The answer must consist of the records below, repeated exactly.

Stored data -
********************
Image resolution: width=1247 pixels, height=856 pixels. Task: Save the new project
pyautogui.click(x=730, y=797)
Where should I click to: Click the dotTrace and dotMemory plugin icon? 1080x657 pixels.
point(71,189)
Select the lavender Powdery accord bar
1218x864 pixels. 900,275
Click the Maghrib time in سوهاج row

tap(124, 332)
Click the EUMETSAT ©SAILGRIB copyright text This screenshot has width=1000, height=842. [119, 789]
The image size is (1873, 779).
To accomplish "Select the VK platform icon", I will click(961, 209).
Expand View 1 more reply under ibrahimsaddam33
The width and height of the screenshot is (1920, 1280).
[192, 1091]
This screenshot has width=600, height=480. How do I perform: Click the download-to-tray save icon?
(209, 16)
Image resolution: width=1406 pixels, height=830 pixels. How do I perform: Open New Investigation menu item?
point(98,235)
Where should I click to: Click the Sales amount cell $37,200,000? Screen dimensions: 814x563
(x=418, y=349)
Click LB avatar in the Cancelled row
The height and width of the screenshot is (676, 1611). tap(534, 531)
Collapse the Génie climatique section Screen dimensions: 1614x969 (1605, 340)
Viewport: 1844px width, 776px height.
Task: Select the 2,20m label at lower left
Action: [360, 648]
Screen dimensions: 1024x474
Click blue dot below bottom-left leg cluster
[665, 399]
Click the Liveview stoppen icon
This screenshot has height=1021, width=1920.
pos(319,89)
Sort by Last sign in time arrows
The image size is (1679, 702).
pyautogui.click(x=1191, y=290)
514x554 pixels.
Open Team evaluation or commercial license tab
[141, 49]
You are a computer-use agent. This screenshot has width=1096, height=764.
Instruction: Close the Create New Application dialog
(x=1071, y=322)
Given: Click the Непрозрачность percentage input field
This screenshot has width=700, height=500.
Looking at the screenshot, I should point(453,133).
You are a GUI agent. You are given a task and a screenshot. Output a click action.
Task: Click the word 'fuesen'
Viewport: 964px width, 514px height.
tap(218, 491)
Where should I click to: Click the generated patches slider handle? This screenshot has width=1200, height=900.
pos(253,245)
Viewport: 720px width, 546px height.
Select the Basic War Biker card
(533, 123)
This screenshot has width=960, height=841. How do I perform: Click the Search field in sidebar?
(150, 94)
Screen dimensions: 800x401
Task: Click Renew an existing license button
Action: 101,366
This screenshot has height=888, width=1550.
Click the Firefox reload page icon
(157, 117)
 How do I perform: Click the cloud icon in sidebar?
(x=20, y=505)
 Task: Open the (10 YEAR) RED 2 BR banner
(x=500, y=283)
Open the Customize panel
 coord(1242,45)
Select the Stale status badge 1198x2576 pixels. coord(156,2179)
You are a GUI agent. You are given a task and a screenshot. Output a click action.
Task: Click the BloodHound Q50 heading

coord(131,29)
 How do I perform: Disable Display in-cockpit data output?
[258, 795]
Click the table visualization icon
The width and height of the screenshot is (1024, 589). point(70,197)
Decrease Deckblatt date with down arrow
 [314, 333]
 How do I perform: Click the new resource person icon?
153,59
********************
Task solution -
Image resolution: width=1247 pixels, height=856 pixels. Task: Save the new project
pyautogui.click(x=730, y=797)
Where should I click to: Click the dotTrace and dotMemory plugin icon? 1080x657 pixels.
point(71,189)
Select the lavender Powdery accord bar
1218x864 pixels. 900,275
Click the Maghrib time in سوهاج row

tap(124, 332)
Click the EUMETSAT ©SAILGRIB copyright text This screenshot has width=1000, height=842. [119, 789]
The image size is (1873, 779).
To accomplish "Select the VK platform icon", I will click(961, 209).
Expand View 1 more reply under ibrahimsaddam33
The width and height of the screenshot is (1920, 1280).
[192, 1091]
This screenshot has width=600, height=480. How do I perform: Click the download-to-tray save icon?
(209, 16)
Image resolution: width=1406 pixels, height=830 pixels. How do I perform: Open New Investigation menu item?
point(98,235)
Where should I click to: Click the Sales amount cell $37,200,000? Screen dimensions: 814x563
(x=418, y=349)
Click LB avatar in the Cancelled row
The height and width of the screenshot is (676, 1611). tap(534, 531)
Collapse the Génie climatique section Screen dimensions: 1614x969 (1605, 340)
Viewport: 1844px width, 776px height.
Task: Select the 2,20m label at lower left
Action: [360, 648]
Screen dimensions: 1024x474
Click blue dot below bottom-left leg cluster
[665, 399]
Click the Liveview stoppen icon
This screenshot has height=1021, width=1920.
pos(319,89)
Sort by Last sign in time arrows
The image size is (1679, 702).
pyautogui.click(x=1191, y=290)
514x554 pixels.
Open Team evaluation or commercial license tab
[141, 49]
You are a computer-use agent. This screenshot has width=1096, height=764.
Instruction: Close the Create New Application dialog
(x=1071, y=322)
Given: Click the Непрозрачность percentage input field
This screenshot has width=700, height=500.
Looking at the screenshot, I should point(453,133).
You are a GUI agent. You are given a task and a screenshot. Output a click action.
Task: Click the word 'fuesen'
Viewport: 964px width, 514px height.
tap(218, 491)
Where should I click to: Click the generated patches slider handle? This screenshot has width=1200, height=900.
pos(253,245)
Viewport: 720px width, 546px height.
Select the Basic War Biker card
(533, 123)
This screenshot has width=960, height=841. How do I perform: Click the Search field in sidebar?
(150, 94)
Screen dimensions: 800x401
Task: Click Renew an existing license button
Action: 101,366
This screenshot has height=888, width=1550.
Click the Firefox reload page icon
(157, 117)
 How do I perform: Click the cloud icon in sidebar?
(x=20, y=505)
 Task: Open the (10 YEAR) RED 2 BR banner
(x=500, y=283)
Open the Customize panel
 coord(1242,45)
Select the Stale status badge 1198x2576 pixels. coord(156,2179)
You are a GUI agent. You are given a task and a screenshot. Output a click action.
Task: Click the BloodHound Q50 heading

coord(131,29)
 How do I perform: Disable Display in-cockpit data output?
[258, 795]
Click the table visualization icon
The width and height of the screenshot is (1024, 589). point(70,197)
Decrease Deckblatt date with down arrow
 [314, 333]
 How do I perform: Click the new resource person icon?
153,59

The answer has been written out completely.